__Data extracts__.
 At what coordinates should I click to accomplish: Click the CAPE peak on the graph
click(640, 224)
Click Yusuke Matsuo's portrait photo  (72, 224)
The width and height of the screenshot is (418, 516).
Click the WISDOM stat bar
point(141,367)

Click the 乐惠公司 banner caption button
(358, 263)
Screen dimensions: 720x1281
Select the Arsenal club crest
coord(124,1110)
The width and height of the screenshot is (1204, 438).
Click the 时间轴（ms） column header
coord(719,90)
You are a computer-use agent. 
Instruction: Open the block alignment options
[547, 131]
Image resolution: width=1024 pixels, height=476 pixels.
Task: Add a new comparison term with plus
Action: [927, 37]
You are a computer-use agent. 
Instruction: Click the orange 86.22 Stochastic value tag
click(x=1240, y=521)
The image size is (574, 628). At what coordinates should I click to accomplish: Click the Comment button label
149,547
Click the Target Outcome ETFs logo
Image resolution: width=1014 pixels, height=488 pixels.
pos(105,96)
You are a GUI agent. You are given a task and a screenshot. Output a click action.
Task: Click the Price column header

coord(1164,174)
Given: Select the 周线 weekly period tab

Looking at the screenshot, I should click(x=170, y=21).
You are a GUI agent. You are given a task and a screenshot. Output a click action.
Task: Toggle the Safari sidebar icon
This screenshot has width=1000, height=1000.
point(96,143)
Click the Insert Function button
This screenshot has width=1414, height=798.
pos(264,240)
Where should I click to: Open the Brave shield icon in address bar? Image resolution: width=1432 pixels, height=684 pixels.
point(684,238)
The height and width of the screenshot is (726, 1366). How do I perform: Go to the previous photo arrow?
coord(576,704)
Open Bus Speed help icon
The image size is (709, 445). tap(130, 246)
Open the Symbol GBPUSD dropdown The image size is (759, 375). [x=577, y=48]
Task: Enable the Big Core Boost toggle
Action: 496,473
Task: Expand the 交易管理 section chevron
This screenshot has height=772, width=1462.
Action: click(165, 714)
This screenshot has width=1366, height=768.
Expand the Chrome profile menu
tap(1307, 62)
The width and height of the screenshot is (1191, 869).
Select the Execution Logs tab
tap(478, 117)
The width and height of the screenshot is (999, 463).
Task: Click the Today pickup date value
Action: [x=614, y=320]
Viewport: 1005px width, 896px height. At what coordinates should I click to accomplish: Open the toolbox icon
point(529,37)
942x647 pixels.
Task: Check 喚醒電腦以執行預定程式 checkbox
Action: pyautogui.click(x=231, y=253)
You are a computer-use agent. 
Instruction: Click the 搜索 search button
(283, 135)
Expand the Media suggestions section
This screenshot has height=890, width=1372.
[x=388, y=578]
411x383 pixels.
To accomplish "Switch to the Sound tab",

__Exercise description__.
Please retype exactly, and only, the lines starting at the one that contains "Open the Symbol" and ending with the last line of the material.

__Written response__.
Open the Symbol GBPUSD dropdown The image size is (759, 375). [x=577, y=48]
Task: Enable the Big Core Boost toggle
Action: 496,473
Task: Expand the 交易管理 section chevron
This screenshot has height=772, width=1462.
Action: click(165, 714)
This screenshot has width=1366, height=768.
Expand the Chrome profile menu
tap(1307, 62)
The width and height of the screenshot is (1191, 869).
Select the Execution Logs tab
tap(478, 117)
The width and height of the screenshot is (999, 463).
Task: Click the Today pickup date value
Action: [x=614, y=320]
Viewport: 1005px width, 896px height. At what coordinates should I click to accomplish: Open the toolbox icon
point(529,37)
942x647 pixels.
Task: Check 喚醒電腦以執行預定程式 checkbox
Action: pyautogui.click(x=231, y=253)
You are a computer-use agent. 
Instruction: Click the 搜索 search button
(283, 135)
Expand the Media suggestions section
This screenshot has height=890, width=1372.
[x=388, y=578]
411x383 pixels.
To accomplish "Switch to the Sound tab",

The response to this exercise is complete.